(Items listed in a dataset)
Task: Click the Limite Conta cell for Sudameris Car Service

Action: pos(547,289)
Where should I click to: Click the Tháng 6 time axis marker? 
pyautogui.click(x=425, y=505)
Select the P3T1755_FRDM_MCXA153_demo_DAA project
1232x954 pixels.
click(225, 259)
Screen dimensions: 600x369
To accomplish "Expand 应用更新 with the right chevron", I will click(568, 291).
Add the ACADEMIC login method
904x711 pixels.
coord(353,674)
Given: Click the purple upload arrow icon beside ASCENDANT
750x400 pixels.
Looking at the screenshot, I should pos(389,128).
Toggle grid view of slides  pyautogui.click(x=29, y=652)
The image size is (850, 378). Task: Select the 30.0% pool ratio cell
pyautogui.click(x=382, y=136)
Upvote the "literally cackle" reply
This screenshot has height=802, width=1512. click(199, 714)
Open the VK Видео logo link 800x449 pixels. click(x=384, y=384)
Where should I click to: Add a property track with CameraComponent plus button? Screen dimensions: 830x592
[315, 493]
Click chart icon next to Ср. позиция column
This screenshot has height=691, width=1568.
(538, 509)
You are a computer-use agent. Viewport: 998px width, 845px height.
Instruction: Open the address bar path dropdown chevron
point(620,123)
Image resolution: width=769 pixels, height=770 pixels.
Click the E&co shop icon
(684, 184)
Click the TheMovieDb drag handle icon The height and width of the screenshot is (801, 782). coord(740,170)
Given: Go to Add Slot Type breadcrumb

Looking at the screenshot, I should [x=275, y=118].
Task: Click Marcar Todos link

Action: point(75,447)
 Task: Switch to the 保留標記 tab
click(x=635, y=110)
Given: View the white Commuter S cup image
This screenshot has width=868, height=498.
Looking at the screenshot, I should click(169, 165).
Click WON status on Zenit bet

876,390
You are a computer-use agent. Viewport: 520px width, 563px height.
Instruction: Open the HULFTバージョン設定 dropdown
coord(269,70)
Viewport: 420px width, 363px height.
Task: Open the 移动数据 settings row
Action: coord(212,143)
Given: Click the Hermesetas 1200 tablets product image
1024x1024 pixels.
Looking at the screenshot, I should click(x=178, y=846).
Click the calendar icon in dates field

> **EXERCISE**: Give a word-for-word restatement of every record.

> **EXERCISE RESPONSE**:
Task: Click the Limite Conta cell for Sudameris Car Service

Action: pos(547,289)
Where should I click to: Click the Tháng 6 time axis marker? 
pyautogui.click(x=425, y=505)
Select the P3T1755_FRDM_MCXA153_demo_DAA project
1232x954 pixels.
click(225, 259)
Screen dimensions: 600x369
To accomplish "Expand 应用更新 with the right chevron", I will click(568, 291).
Add the ACADEMIC login method
904x711 pixels.
coord(353,674)
Given: Click the purple upload arrow icon beside ASCENDANT
750x400 pixels.
Looking at the screenshot, I should pos(389,128).
Toggle grid view of slides  pyautogui.click(x=29, y=652)
The image size is (850, 378). Task: Select the 30.0% pool ratio cell
pyautogui.click(x=382, y=136)
Upvote the "literally cackle" reply
This screenshot has height=802, width=1512. click(199, 714)
Open the VK Видео logo link 800x449 pixels. click(x=384, y=384)
Where should I click to: Add a property track with CameraComponent plus button? Screen dimensions: 830x592
[315, 493]
Click chart icon next to Ср. позиция column
This screenshot has height=691, width=1568.
(538, 509)
You are a computer-use agent. Viewport: 998px width, 845px height.
Instruction: Open the address bar path dropdown chevron
point(620,123)
Image resolution: width=769 pixels, height=770 pixels.
Click the E&co shop icon
(684, 184)
Click the TheMovieDb drag handle icon The height and width of the screenshot is (801, 782). coord(740,170)
Given: Go to Add Slot Type breadcrumb

Looking at the screenshot, I should [x=275, y=118].
Task: Click Marcar Todos link

Action: point(75,447)
 Task: Switch to the 保留標記 tab
click(x=635, y=110)
Given: View the white Commuter S cup image
This screenshot has width=868, height=498.
Looking at the screenshot, I should click(169, 165).
Click WON status on Zenit bet

876,390
You are a computer-use agent. Viewport: 520px width, 563px height.
Instruction: Open the HULFTバージョン設定 dropdown
coord(269,70)
Viewport: 420px width, 363px height.
Task: Open the 移动数据 settings row
Action: coord(212,143)
Given: Click the Hermesetas 1200 tablets product image
1024x1024 pixels.
Looking at the screenshot, I should click(x=178, y=846).
Click the calendar icon in dates field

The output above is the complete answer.